Mr. Bennet et ses filles étoient persuadés que Mr. Wikam ne pouvoit pas rester dans le régiment du colonel Forster, mais Mistriss Bennet ne pensoit pas de même ; c’étoit un très grand mécompte pour elle que Lydie fût obligée d’aller s’établir dans le Nord, justement au moment où elle auroit tiré le plus de plaisir et de vanité de l’avoir auprès d’elle ; car elle s’étoit toujours flattée qu’ils résideroient dans le Hertfordshire ; et d’ailleurs elle trouvoit très-fâcheux que Lydie quittât un régiment où elle connoissoit déjà tant de monde et où elle avoit tant d’amis.

— Elle est si attachée à Mistriss Forster ! disoit-elle ; combien c’est piquant pour Lydie de la quitter ! Il y avoit aussi plusieurs jeunes gens qu’elle aimoit beaucoup. Les officiers ne seront peut-être pas si aimables dans l’autre régiment.
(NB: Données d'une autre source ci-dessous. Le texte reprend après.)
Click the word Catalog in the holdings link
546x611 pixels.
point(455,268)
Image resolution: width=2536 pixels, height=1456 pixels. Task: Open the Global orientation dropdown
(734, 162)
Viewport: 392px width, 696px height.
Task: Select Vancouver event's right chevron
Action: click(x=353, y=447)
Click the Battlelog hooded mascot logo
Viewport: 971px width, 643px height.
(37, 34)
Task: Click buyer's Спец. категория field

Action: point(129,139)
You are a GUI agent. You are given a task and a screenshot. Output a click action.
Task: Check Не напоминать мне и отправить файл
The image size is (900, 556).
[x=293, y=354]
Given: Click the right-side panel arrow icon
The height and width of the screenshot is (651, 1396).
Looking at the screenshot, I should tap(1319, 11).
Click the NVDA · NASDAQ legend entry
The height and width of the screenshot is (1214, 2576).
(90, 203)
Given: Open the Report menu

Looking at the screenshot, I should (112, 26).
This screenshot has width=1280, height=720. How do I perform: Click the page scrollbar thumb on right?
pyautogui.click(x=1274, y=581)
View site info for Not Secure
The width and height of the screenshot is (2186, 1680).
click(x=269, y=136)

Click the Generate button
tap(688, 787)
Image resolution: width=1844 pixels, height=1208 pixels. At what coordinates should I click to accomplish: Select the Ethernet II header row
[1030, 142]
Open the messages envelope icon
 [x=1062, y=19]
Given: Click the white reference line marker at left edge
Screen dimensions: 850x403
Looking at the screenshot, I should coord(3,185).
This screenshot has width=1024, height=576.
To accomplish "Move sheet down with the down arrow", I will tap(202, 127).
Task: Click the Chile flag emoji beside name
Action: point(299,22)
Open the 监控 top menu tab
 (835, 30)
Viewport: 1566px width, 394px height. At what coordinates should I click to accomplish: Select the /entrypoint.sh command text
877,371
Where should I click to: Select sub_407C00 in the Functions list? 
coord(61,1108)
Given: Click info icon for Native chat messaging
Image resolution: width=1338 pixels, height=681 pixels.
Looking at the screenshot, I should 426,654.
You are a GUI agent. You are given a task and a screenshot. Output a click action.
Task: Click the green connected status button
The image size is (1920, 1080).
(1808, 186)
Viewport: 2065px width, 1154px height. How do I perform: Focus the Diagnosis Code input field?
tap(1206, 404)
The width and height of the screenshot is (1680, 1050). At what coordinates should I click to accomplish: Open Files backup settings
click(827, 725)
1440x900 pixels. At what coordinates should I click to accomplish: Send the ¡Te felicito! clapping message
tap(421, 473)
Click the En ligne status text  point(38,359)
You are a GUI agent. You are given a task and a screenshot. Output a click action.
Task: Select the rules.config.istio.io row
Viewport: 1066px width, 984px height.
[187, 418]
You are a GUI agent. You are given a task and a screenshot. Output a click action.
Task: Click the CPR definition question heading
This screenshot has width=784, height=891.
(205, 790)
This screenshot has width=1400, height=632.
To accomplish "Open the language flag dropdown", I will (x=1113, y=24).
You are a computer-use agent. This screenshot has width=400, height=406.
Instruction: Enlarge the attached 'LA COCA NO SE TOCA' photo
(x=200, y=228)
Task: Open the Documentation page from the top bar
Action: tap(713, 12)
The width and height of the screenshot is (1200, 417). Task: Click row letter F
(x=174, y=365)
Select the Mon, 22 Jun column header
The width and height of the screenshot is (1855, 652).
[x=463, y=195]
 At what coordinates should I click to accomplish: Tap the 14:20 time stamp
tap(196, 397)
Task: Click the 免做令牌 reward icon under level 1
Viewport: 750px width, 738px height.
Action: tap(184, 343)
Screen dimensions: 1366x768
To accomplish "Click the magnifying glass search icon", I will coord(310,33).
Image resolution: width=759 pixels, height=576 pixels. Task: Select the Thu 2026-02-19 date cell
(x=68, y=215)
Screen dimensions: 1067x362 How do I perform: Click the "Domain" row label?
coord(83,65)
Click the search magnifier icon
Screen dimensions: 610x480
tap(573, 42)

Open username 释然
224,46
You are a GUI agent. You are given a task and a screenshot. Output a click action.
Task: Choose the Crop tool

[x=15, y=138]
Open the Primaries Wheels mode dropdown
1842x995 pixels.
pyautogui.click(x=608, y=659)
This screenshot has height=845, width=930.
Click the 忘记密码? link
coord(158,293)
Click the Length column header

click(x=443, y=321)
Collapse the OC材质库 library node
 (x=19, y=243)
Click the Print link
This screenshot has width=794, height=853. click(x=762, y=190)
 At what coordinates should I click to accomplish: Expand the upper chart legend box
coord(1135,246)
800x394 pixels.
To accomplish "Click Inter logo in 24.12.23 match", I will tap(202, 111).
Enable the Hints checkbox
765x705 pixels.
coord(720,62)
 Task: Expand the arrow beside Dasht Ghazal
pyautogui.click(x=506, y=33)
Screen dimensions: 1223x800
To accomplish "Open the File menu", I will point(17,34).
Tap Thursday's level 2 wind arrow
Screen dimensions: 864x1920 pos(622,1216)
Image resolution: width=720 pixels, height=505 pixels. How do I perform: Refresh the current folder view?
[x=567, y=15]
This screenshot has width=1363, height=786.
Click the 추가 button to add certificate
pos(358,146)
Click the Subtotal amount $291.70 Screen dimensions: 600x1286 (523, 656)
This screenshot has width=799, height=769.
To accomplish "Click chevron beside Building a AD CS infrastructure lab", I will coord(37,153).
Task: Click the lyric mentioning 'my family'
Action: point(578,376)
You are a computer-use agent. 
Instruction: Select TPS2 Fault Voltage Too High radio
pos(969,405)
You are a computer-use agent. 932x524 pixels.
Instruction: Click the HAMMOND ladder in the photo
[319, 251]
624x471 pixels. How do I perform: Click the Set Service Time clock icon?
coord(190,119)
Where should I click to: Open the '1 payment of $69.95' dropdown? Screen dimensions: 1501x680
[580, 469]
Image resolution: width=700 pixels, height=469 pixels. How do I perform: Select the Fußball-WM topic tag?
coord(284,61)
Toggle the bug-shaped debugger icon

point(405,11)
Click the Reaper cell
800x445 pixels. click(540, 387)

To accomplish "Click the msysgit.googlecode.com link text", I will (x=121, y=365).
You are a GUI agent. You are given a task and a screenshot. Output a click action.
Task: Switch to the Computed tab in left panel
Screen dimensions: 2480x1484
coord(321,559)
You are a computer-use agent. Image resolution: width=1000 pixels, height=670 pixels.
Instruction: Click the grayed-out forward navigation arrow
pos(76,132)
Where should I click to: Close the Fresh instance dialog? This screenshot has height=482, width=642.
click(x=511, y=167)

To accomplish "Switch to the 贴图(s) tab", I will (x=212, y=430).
Quant à Mr. Bennet, il rejeta la requête de sa fille, d’être reçue dans sa famille avant de partir pour le Nord ; mais Jane et Elisabeth, qui souhaitoient toutes deux que leur sœur fût bien accueillie par ses parens après son mariage, le pressèrent si vivement de la recevoir avec son mari, qu’elles obtinrent enfin le consentement ; et Mistriss Bennet eut la satisfaction de penser qu’elle pourroit présenter sa fille mariée, à toute la société de Méryton et des environs. Ainsi donc, Mr. Bennet, en répondant à son frère, donna à Lydie la permission de venir faire une visite à sa famille aussitôt qu’elle seroit mariée. Il fut convenu que les deux époux partiroient pour Longbourn dès que la cérémonie seroit achevée. Elisabeth étoit fort surprise que Wikam eût consenti à un tel projet, et si elle n’avoit consulté que son propre sentiment, elle auroit désiré ne jamais le revoir.